(Exercise instructions) When a line of the entries contains "accomplish", please list that line.

(Collected data entries)
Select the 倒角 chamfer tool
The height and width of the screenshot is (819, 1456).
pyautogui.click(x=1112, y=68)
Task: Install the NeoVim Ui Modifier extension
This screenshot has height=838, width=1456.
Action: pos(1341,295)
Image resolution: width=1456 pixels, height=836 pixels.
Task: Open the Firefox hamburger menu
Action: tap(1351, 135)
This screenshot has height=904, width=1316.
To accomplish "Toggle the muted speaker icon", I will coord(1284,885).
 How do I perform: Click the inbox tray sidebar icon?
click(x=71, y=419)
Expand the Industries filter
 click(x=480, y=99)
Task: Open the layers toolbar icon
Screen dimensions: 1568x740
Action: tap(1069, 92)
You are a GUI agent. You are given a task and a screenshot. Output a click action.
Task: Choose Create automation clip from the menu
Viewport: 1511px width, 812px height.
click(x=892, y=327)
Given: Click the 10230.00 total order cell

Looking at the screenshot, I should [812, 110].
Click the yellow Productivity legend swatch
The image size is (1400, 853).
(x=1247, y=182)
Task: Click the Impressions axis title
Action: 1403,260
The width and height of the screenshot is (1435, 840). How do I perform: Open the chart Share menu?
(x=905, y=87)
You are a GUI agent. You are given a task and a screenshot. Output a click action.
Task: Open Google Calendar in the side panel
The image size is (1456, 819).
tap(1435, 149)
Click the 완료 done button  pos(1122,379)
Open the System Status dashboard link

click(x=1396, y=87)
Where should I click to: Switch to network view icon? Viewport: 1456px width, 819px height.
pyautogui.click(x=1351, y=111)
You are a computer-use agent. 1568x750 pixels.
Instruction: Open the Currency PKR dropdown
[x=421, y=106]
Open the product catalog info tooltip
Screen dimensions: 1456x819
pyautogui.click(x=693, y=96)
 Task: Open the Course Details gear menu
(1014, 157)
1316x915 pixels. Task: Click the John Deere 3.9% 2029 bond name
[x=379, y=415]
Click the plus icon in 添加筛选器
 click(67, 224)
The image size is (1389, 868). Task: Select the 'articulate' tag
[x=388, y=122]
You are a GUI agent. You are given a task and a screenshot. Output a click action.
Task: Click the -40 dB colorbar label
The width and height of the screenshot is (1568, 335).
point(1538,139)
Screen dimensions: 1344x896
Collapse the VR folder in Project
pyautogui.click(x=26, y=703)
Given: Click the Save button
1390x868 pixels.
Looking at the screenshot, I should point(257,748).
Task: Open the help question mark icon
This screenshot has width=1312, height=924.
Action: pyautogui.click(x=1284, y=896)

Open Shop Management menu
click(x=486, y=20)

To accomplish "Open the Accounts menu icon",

(Exercise response)
To accomplish "Toggle the muted speaker icon", I will coord(1284,885).
To accomplish "Open the Accounts menu icon",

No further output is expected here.